MATERIAL SHOWN.
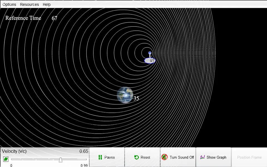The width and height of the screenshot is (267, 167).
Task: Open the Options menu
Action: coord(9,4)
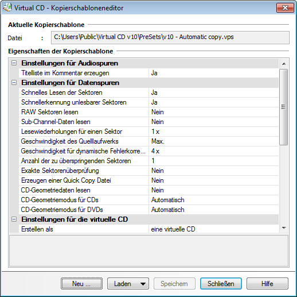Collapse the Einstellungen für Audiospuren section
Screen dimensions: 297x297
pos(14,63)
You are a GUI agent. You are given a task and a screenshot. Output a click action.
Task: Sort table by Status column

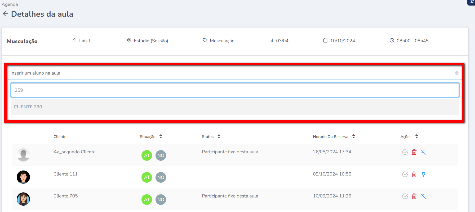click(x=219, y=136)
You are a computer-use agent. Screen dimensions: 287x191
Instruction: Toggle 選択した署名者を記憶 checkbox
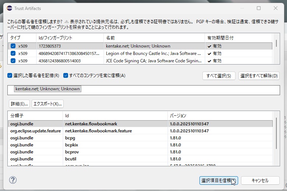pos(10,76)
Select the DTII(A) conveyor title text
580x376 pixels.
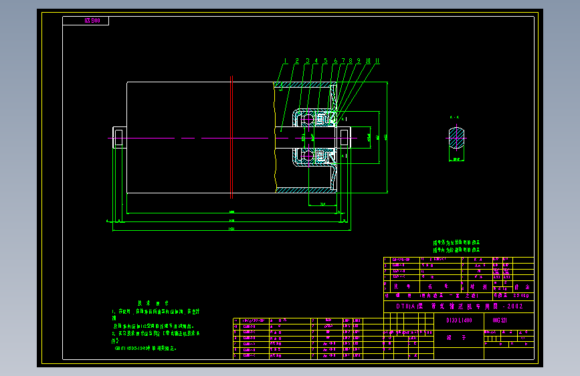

TASK DETAILS. Copy every line of text from the material above word for word, in its original order, and leave out the pictures.

PROBLEM SOLUTION.
The width and height of the screenshot is (267, 167).
Task: Open the Options menu
Action: coord(9,4)
Collapse the Einstellungen für Audiospuren section
Screen dimensions: 297x297
pos(14,63)
You are a GUI agent. You are given a task and a screenshot. Output a click action.
Task: Sort table by Status column

click(x=219, y=136)
You are a computer-use agent. Screen dimensions: 287x191
Instruction: Toggle 選択した署名者を記憶 checkbox
pos(10,76)
Select the DTII(A) conveyor title text
580x376 pixels.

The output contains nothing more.